We must formalize and institutionalize the ingredients referenced earlier. Corporations must focus on fostering solutions and abandon one-off transactional initiatives that won’t have any meaningful impact. Our nation’s most well-respected companies create innovative strategies for bringing products to market and for measuring results. If these companies applied the same level of innovation and discipline to their strategies for attracting and developing minority talent, their portfolio of initiatives would look much different, and the diversity problem would largely disappear within 10 years.
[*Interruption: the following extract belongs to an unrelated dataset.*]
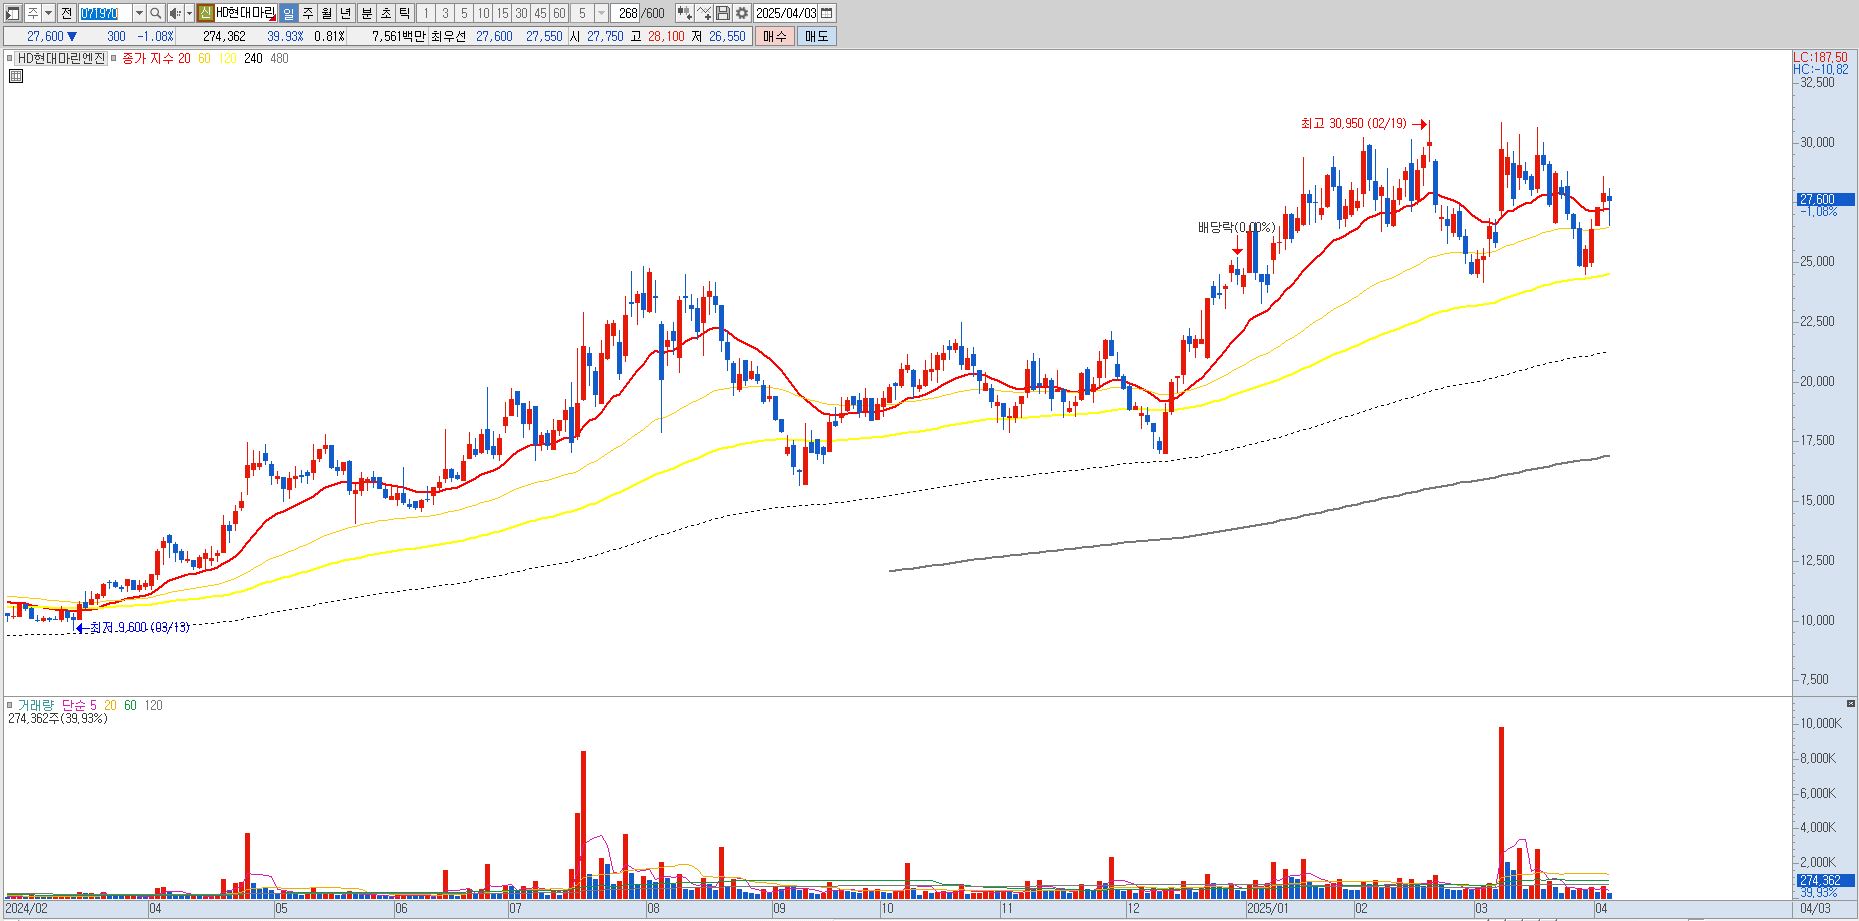
Task: Switch chart to 분 (minute) period
Action: [366, 13]
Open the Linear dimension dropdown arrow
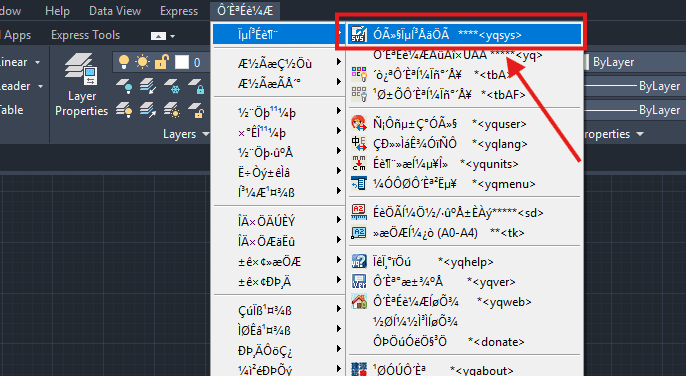686x376 pixels. click(38, 62)
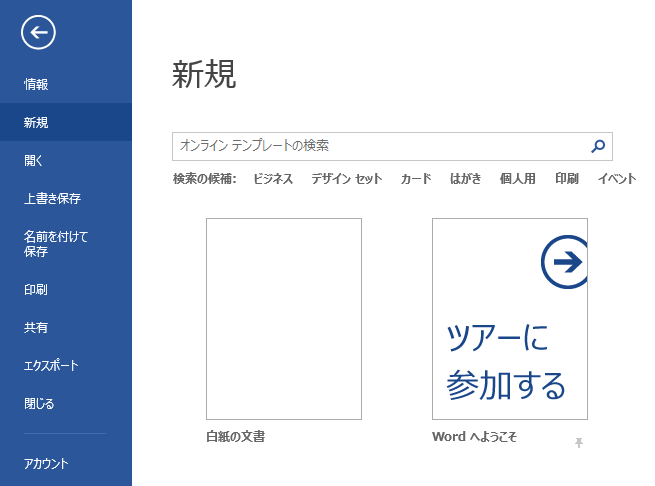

Consider, for instance, how corporations structure their “diversity departments.” These departments develop strategies for minority recruitment and retention, and largely consist of minority staffers whom management considers more credible on the issues than their white counterparts. But an inherent conflict exists: Minorities leading diversity departments are themselves navigating the tricky waters within their firms and may consider it potentially detrimental to their career to tell senior management, “What we have been investing in for the last several years will never deliver game-changing results.” At best, most diversity department managers will recommend incremental changes. Faced with the same challenge, however, a line executive would likely invest in high-potential but unproven approaches, as he or she has built a reputation elsewhere in the firm and can afford to take the risk.

We must also inform corporations, educational institutions, and philanthropists that if we ever hope to tackle broad societal issues such as K- 12 education, poverty, health care, and crime, we must develop minority talent. Until we see a critical mass of minorities in senior leadership positions, our nation will struggle to solve the socioeconomic issues that plague our underserved communities. A powerful network of leaders can change the economic face of a community by funding big ideas, mentoring future leaders, giving rise to committed philanthropists, and expanding access to job opportunities.

I founded Management Leadership for Tomorrow (MLT) to institutionalize a talent development system that would accelerate minorities from the classroom to the corporate executive suites, entrepreneurial ventures, and nonprofit organizations that drive our economy and fuel our communities. MLT built this system around improving achievement levels at the four critical transition points on the path to senior leadership: high school to college, college to early career, early career to graduate business school, and ultimately, mid-career to senior management. At each transition point, and in close partnership with leading institutions that set the bar for excellence—Citigroup, Goldman Sachs, Google, McKinsey & Company, PepsiCo, Pfizer, and the nation’s top business schools—we equip talented minorities with the ingredients for high achievement. In just five years, MLT has become the No. 1 source of minorities at the top 10 business schools. In addition, more than 90 percent of our undergraduate fellows secure fast-track jobs after graduating from college.

We hope that through MLT’s efforts and those of many other organizations, we will significantly level the playing field for minorities in senior leadership. Think of a highly successful Silicon Valley start-up, and imagine what would be different today if just one of its founders had been African American or Hispanic. How many careers would have been accelerated, how many minority-run start-ups would have been funded, and how many more philanthropists would now be focusing on the struggling communities from which they came? I look forward to the day when we no longer have to speculate.


JOHN RICE is the founder and CEO of Management Leadership for Tomorrow, a national nonprofit based in New York City whose mission is to increase the presence of minorities in senior leadership positions within corporations, nonprofits, and entrepreneurial ventures.